Released: 2009, Coroner Records
Italy continues to give birth to quality metal bands, and now from Milan comes Destrage, a melodic death metal band formed around 2002. I have been quite vocal in past reviews and columns about the stagnation of melodic death metal, most new bands offering nothing original or relevant to the genre, content instead to tighten and repeat Gothenburg’s original formula. At last I can say that here is a band that has decided to branch out and incorporate other styles and approaches to the genre. In fact I hesitate to call URBAN BEING strictly melodic death metal because it includes so many other facets and styles.
First thing first, is that Max Cavalera on vocals? No, but it sure sounds like it, for awhile at least.
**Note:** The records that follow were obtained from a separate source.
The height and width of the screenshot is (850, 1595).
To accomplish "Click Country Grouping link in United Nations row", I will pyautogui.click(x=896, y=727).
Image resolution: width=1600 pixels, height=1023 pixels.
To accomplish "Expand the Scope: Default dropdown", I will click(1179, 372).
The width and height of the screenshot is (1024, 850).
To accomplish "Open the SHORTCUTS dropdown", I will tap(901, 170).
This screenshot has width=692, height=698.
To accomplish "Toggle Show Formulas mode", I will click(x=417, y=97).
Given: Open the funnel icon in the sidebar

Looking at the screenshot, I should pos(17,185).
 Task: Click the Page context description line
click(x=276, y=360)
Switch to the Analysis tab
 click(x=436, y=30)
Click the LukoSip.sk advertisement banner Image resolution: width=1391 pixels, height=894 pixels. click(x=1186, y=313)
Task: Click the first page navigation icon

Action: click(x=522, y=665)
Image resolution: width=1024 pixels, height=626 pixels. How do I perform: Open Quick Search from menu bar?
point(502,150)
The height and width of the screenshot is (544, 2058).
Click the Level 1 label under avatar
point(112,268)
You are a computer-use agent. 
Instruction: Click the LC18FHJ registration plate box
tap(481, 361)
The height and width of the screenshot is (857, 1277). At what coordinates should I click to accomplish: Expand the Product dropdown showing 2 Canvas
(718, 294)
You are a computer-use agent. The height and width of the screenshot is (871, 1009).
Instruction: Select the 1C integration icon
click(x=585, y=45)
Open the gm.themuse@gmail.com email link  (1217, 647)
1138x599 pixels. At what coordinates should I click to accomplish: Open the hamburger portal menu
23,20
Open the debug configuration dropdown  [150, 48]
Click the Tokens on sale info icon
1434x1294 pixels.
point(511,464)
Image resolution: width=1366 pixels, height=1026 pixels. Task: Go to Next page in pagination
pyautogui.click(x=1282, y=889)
Lead throat Paolo Colavolpe is one of the more versatile singers I have heard in awhile, alternating between Max’s patented bark and his own clean vocals, pushing the songs into far more varied territory than lesser acts. The music is no less impressive, full of technical, energized, and hook laden riffs not to mention a manic rhythm section. Destrage blends death metal with thrash and elements of hardcore seamlessly, creating a wall of varied sound that pulverizes with brutality, and soothes with silkiness on the slower passages. Album opener “Trash For Sale” is an excellent snapshot of the album as a whole, the band including many of their winning elements in this track. “The H Factor” focuses more on the soothing parts, with a nice Spanish acoustic intro before bringing on the speed and brutality. The band showcases their ambitions with intricate, speedy, and technical material, which is sometimes progressive in style, but manages to maintain focus on song craft.
Still, there are sections where the band's ambitions get the better of them and lead to convoluted and confusing sections, crammed with more than is needed, as is the case with album closer “Urban Being”. These are things I can live with though, when an album is this well constructed and imaginatively composed. Hats off to producer Ettore Rogotti, who has managed to capture articulation within the speed. URBAN BEING might not be the best melodic death metal album ever recorded, but it is refreshing and inventive, best appreciated and assimilated with multiple listens. Recommended.